Jakarta, BSSN.go.id – Mewujudkan kota cerdas atau smart city, seperti di Ibu Kota Negara (IKN) Nusantara membutuhkan strategi keamanan siber yang kuat dan komprehensif. Hal itu sebagai jaminan keamanan atas penggunaan berbagai teknologi dalam mendukung aktivitas masyarakat.
“Keamanan siber menjadi kunci untuk mewujudkan kota cerdas atau smart city di IKN, sebagai jaminan atas penggunaan berbagai teknologi dalam mendukung aktivitas masyarakat,” kata Deputi Bidang Keamanan Siber dan Sandi Pemerintahan dan Pembangunan Manusia Badan Siber dan Sandi Negara (BSSN), Sulistyo dalam Dialog Forum Merdeka Barat 9 (FMB9) di Kementerian Kominfo, Jakarta, pada Jumat (03/11/2023).
Dalam dialog bertajuk ‘Infrastruktur Digital Menuju 100 Smart City’, ia menjelaskan pemerintah telah menerbitkan Peraturan Presiden (Perpres) Nomor 47 Tahun 2023 tentang Strategi Keamanan Siber Nasional dan Manajemen Krisis Siber. Aturan itu menjadi pedoman semua stakeholder dalam menjalankan keamanan siber nasional. Pelaksanaan strategi keamanan siber itu pun turut dilakukan dalam pembangunan konsep smart city di IKN Nusantara.
“IKN sebagai smart city akan menggunakan seperangkat teknologi untuk aktivitas pemerintahan maupun masyarakat luas, sehingga keamanan siber akan menjadi prioritas utama,” ujarnya.
Lebih lanjut Sulistyo mengatakan, BSSN juga bekerja sama dengan Kementerian Komunikasi dan Informatika dalam menjaga keamanan siber di IKN, termasuk menyiapkan sumber daya manusia yang mumpuni untuk menjaga keamanan siber di sana. Kebutuhan SDM itu ditargetkan mencapai 39.000 orang untuk dua tahun ke depan.
“Sumber daya manusia yang andal itu tak lepas dari temuan BSSN terkait ancaman serangan siber. Kami mencatat dalam tiga tahun terakhir, ancaman siber masih terus mengintai Indonesia, dimana sekitar 42-62% dilakukan oleh malware,” jelasnya.
Menurutnya, ancaman itu rentan masuk melalui perangkat lunak (software) bajakan yang masih banyak digunakan di perkantoran swasta maupun pemerintahan.
“Setelah kami telusuri karena masih banyak software bajakan yang digunakan, bahkan di instansi pemerintah. Sehingga ketika ada patching atau updating untuk suatu operating system atau software yang digunakan itu enggak bisa karena bajakan,” ungkap Sulistyo.

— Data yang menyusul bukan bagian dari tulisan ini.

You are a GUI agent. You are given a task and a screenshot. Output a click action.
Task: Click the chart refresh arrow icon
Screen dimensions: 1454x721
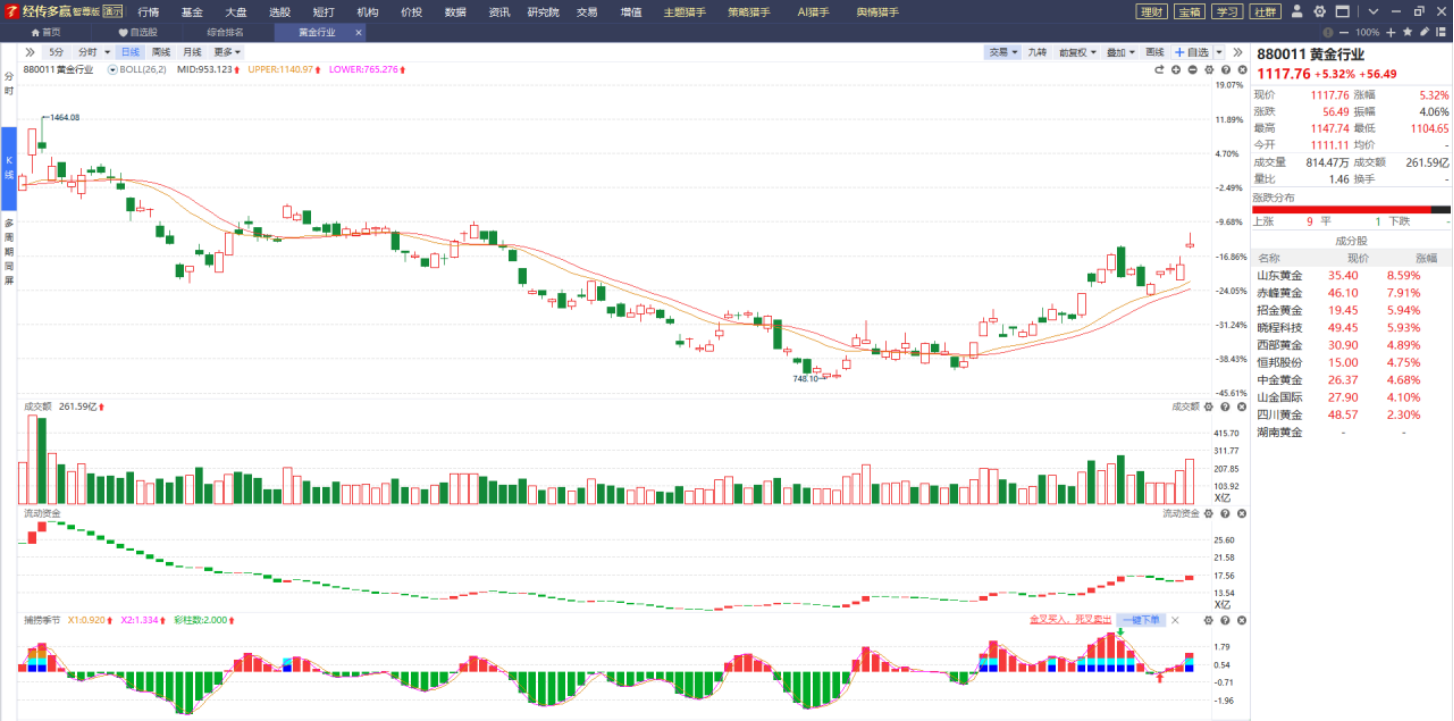point(1160,70)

Selain itu, celah keamanan digital juga ada dari software resmi yang telah habis lisensinya sehingga bisa berdampak pada potensi ancaman kebocoran data.
“Itu banyak terjadi, penyebab kebocoran data, terutama di pemerintahan itu adalah habisnya lisensi untuk bisa melakukan proses patching terhadap software yang dipakai. Tidak hanya di parimeter security, firewall dan juga software–software yang digunakan bekerja,” imbuhnya.
Isu lainnya yang menjadi sorotan pemerintah, yaitu terkait privasi data yang masih longgar di masyarakat. BSSN masih menemukan bahwa masyarakat kerap menampilkan informasi pribadi maupun keluarganya di media sosial.
Informasi itu bisa menjadi modal bagi oknum-oknum untuk melakukan profiling calon korban, lalu melakukan phising. Akibatnya, korban bisa mengalami kerugian materi maupun non-materi.
“Langkah melengkapi regulasi itu harus disegerakan, sehingga tantangan dan ancaman terhadap penyalahgunaan data warga Indonesia bisa diminimalisir. Setidaknya setelah ada aturannya, ada efek jera. Jadi, jangan coba-coba pakai sembarangan data warga negara Indonesia,” pungkas Sulistyo.